Requirements: Please copy the rows in the stretch from "Image resolution: width=617" through "Open the Scopus identifier link", replacing "selection bar" with "highlight strip" and changing nothing else. Leave the pictures out.

Dataset records:

━━━━━━━━

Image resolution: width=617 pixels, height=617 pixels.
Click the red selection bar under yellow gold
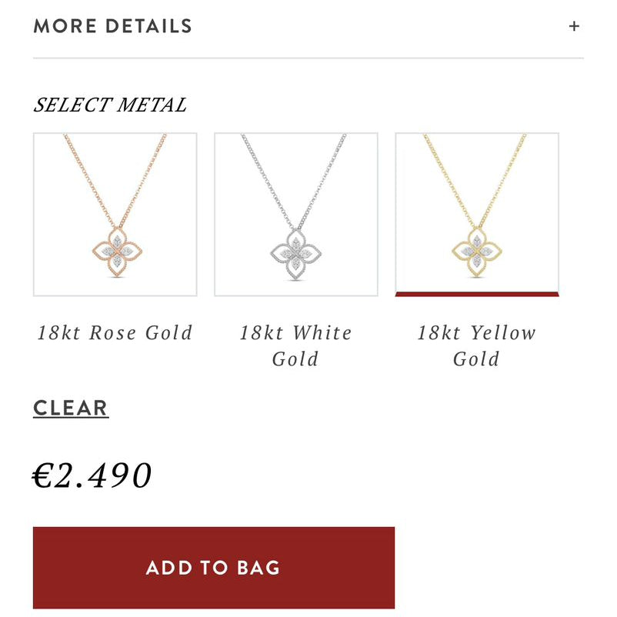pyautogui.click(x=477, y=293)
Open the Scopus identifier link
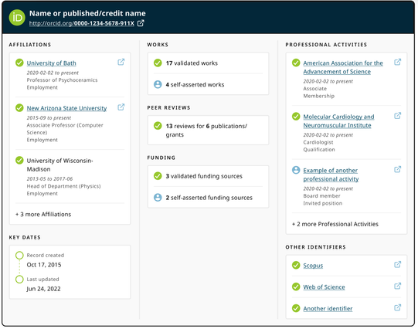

━━━━━━━━

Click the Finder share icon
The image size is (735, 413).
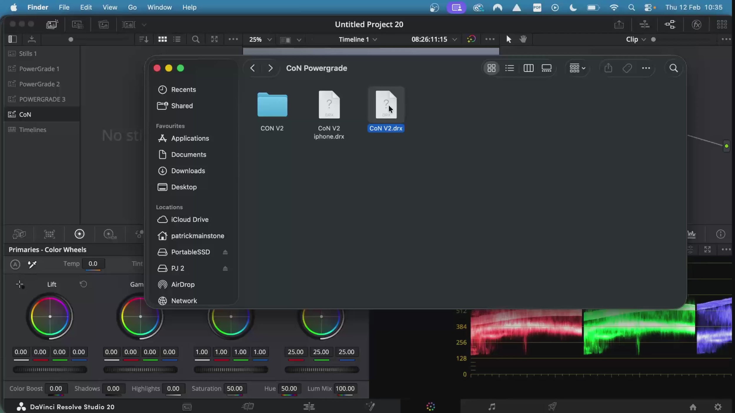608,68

━━━━━━━━

Worked answer:
Image resolution: width=617 pixels, height=617 pixels.
Click the red highlight strip under yellow gold
pyautogui.click(x=477, y=293)
Open the Scopus identifier link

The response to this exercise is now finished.